Nous allons galimafrer dans une fonda voisine. On se cogne une omelette aux crabes, du crabe farci, et de la pince de crabe au sucre. Nous sommes de plus en plus déprimés. Malgré la note, la température reste très élevée et nous suons comme des malheureux.

— Puisque la piste de l’hôtel Dubonn e Sinzano n’a rien donné, comment qu’on pourrait retrouver le correspondant du Vioque ? fait le Béru au dessert en allumant un cigare de diplomate sud-américain.

— Demain, j’essaierai de bigophoner au patron. Je lui apprendrai la mort de Tepabosco et lui demanderai ses instructions.

— Vu ! Tu crois qu’il va nous laisser moisir ici jusqu’au premier vendredi du mois prochain ?

— C’est possible !

— Malédiction ! Moi, j’aime pas la chaleur.

— Demain, dis-je, nous changerons de crémerie ; tu es descendu dans un hôtel infect, Gros.

— C’t’à cause de mon taxi. J’y ai dit de me conduire dans un établissement pas chérot…

Il souffle un nuage de fumée et on se croirait à la dernière image du film tiré d’ » Anna Karénine ».

— Qu’est-ce qu’on pourrait fiche ? T’as sommeil, toi ?

— On va aller écluser un gorgeon au Parisiana Club. Le Roumain y est allé le soir de son arrivée.

— Si tu voudras, accepte Béru.

Une vraie boîte d’amorphe, ce gros lapin. Il est flasque et désenchanté. Je sens que je plonge également dans une espèce de torpeur morose. Si nous ne réagissons pas, nous allons devenir gâteux, mes frères.

Le Parisiana tient davantage du bal musette que de la boîte de nuit. C’est un grand local cerné par un balcon de bois et décoré de lampions. Détail curieux, le toit s’ouvre et on a la voie lactée en guise de plafond.

Des tours Eiffel stylisées sont peintes à fresque sur les murs. Probable que ce sont ces reproductions qui sont chargées de justifier le nom de la taule.
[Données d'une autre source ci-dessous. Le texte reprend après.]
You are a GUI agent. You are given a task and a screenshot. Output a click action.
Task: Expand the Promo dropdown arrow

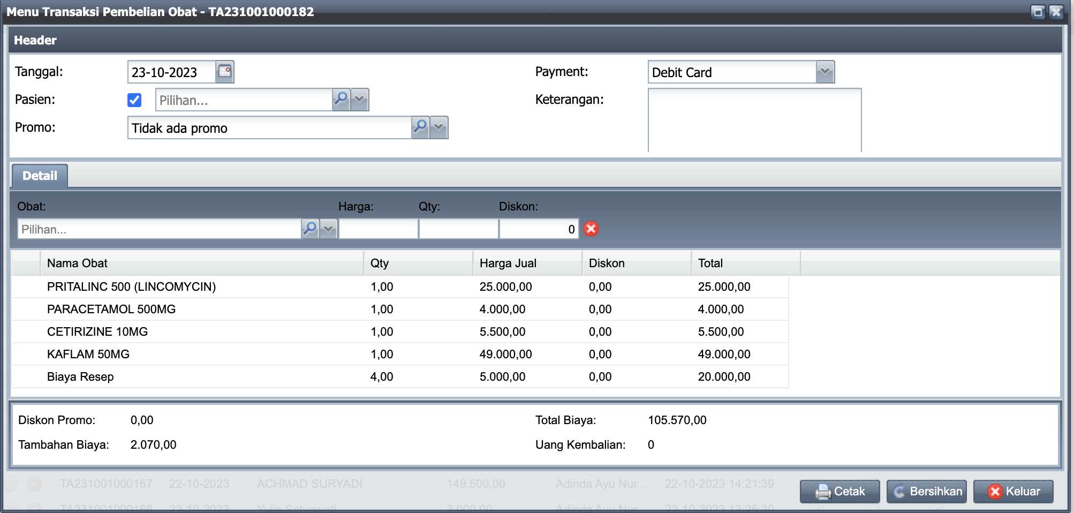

Sur une estrade, un orchestre mexicain joue de la musique guatémaltèque. Les musicos portent des blouses de soie tango et des pantalons flottants noir et or. Au fond de la salle il y a un immense comptoir où s’agglutine une foule en sueur. Des couples se trémoussent sur la piste dans des figures terriblement excitinges tandis qu’au premier rang, des gars à tronches patibulaires picolent de l’alcool en matant les danseurs.